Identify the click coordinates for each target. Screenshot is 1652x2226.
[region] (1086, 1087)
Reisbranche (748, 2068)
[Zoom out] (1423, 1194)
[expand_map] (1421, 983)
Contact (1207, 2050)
==
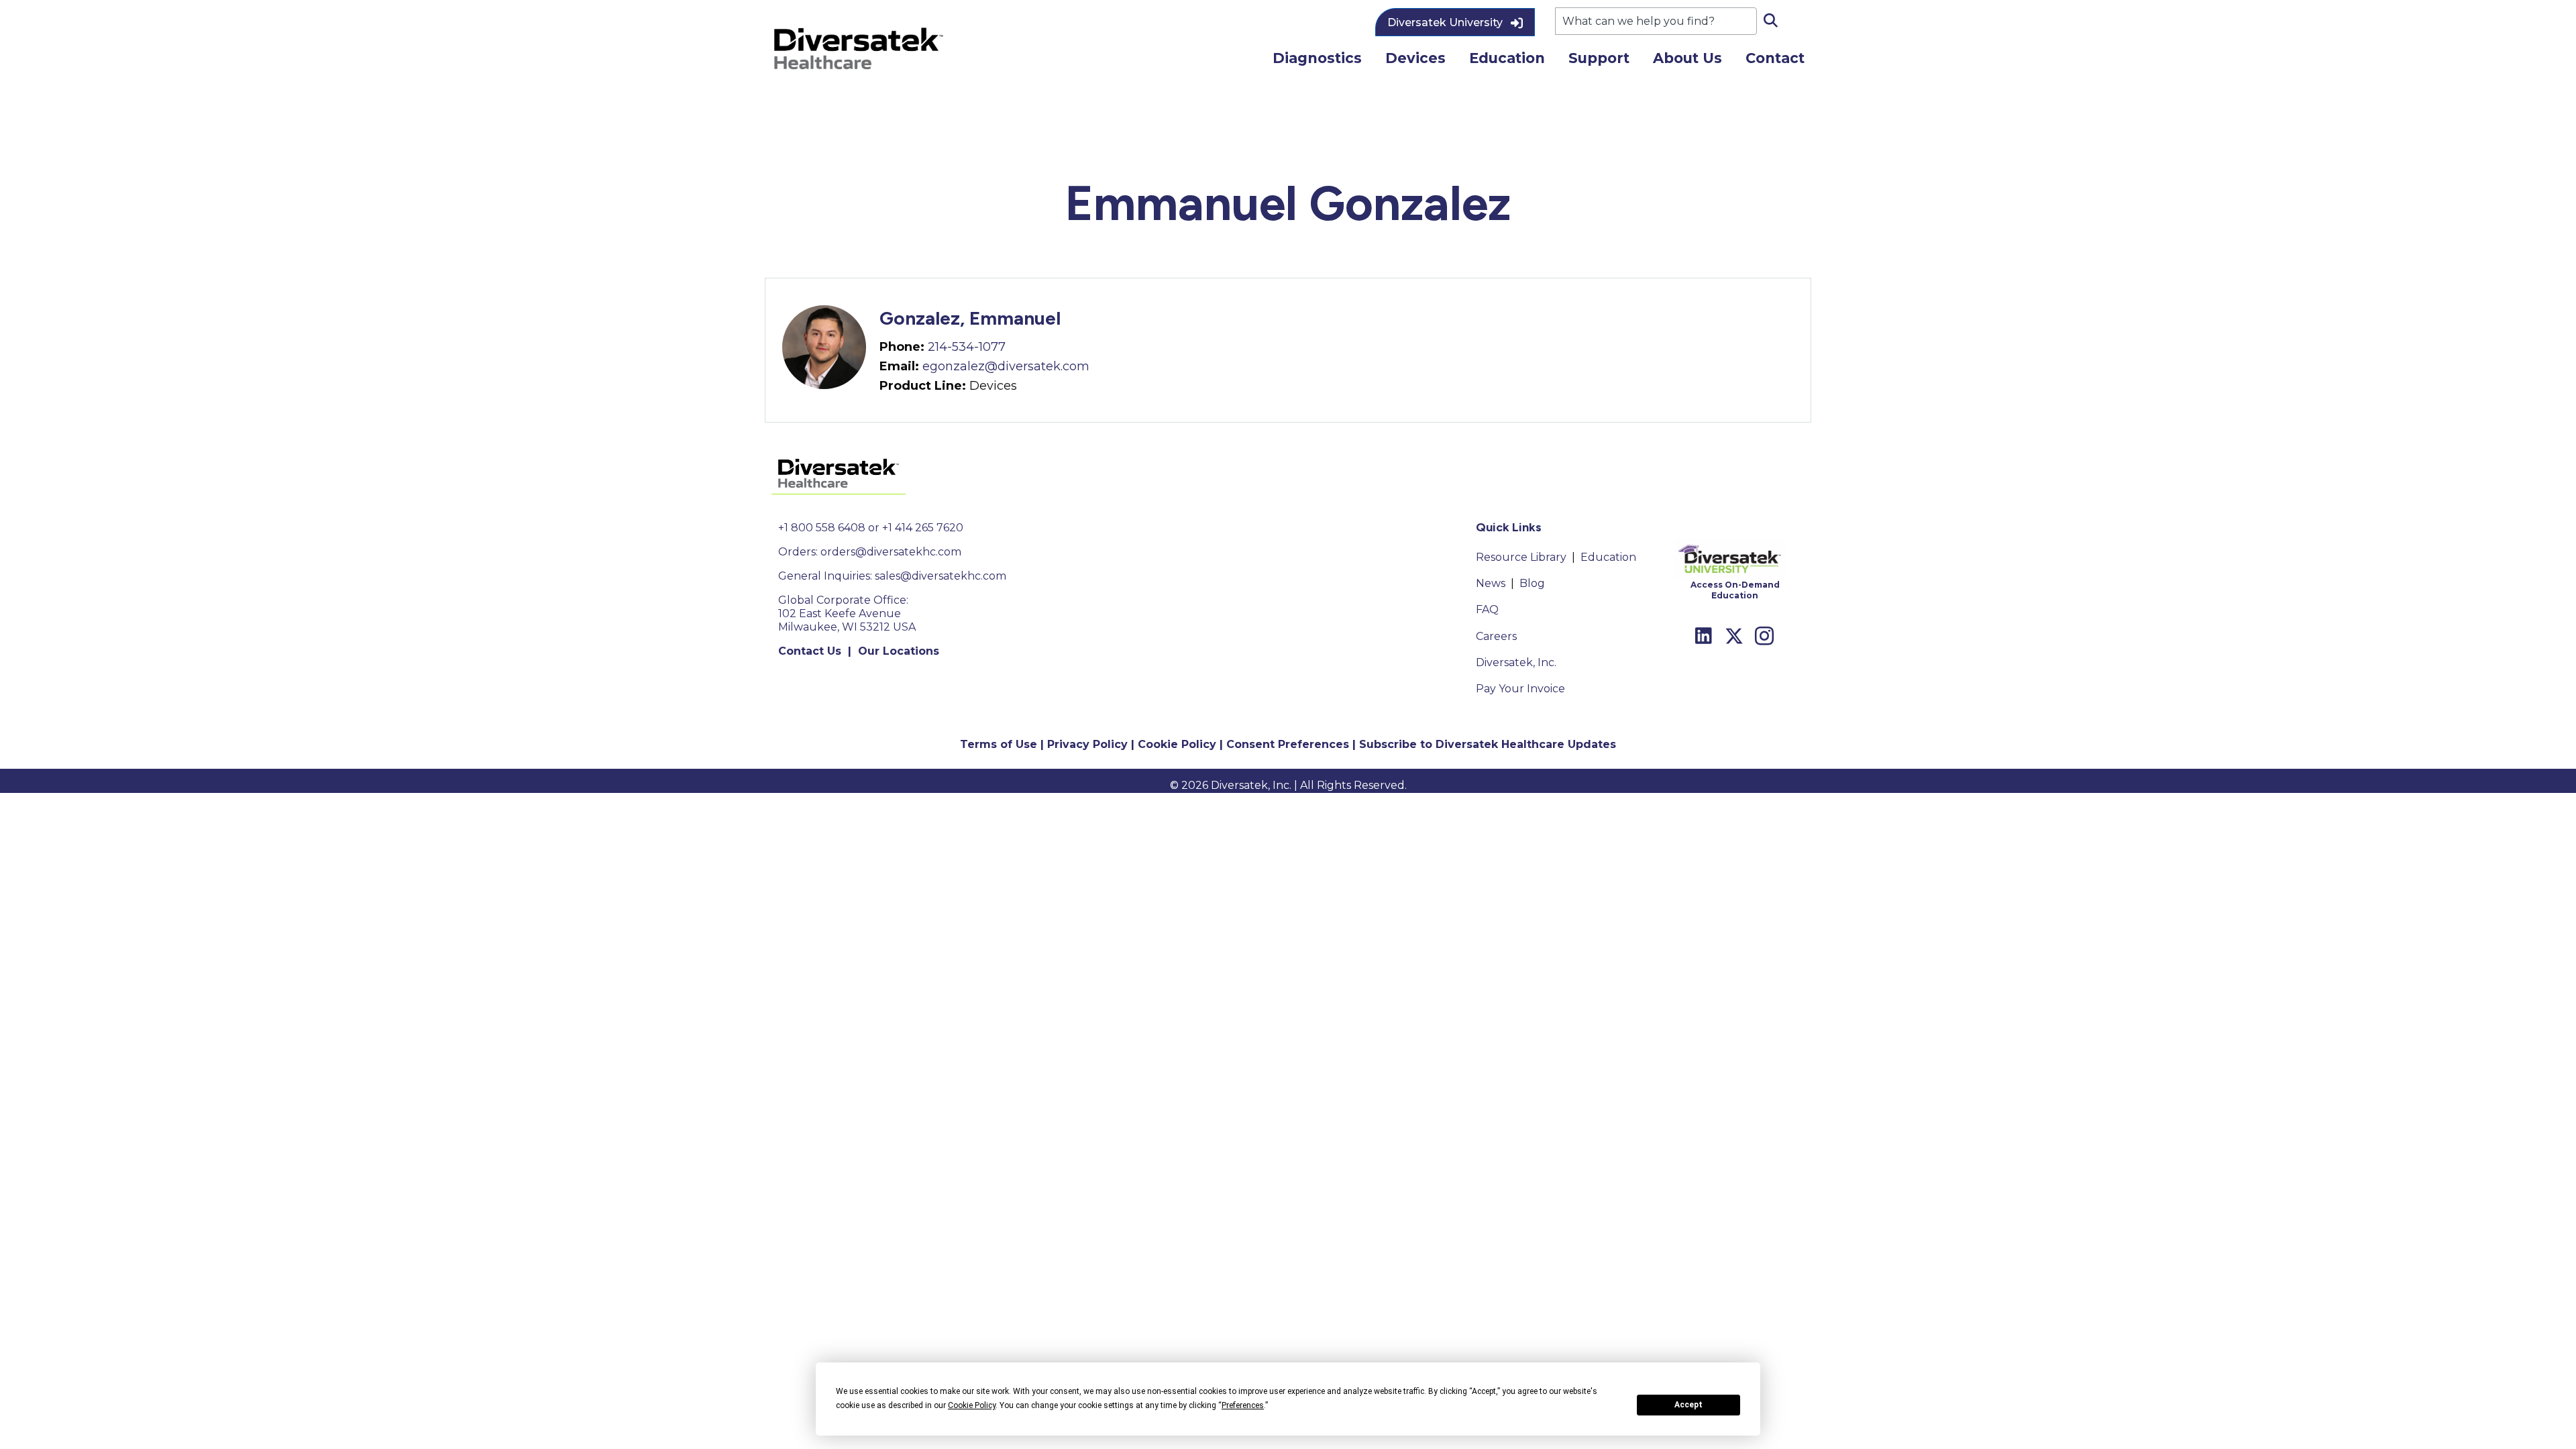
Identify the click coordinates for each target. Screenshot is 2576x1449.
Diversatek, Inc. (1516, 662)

Goal of the exercise —
Within the material above, copy exactly the lines from the line that holds "Screenshot is 1652x2226." up to and including the line that holds "Contact (1207, 2050)".

Output of the exercise —
Identify the click coordinates for each target. Screenshot is 1652x2226.
[region] (1086, 1087)
Reisbranche (748, 2068)
[Zoom out] (1423, 1194)
[expand_map] (1421, 983)
Contact (1207, 2050)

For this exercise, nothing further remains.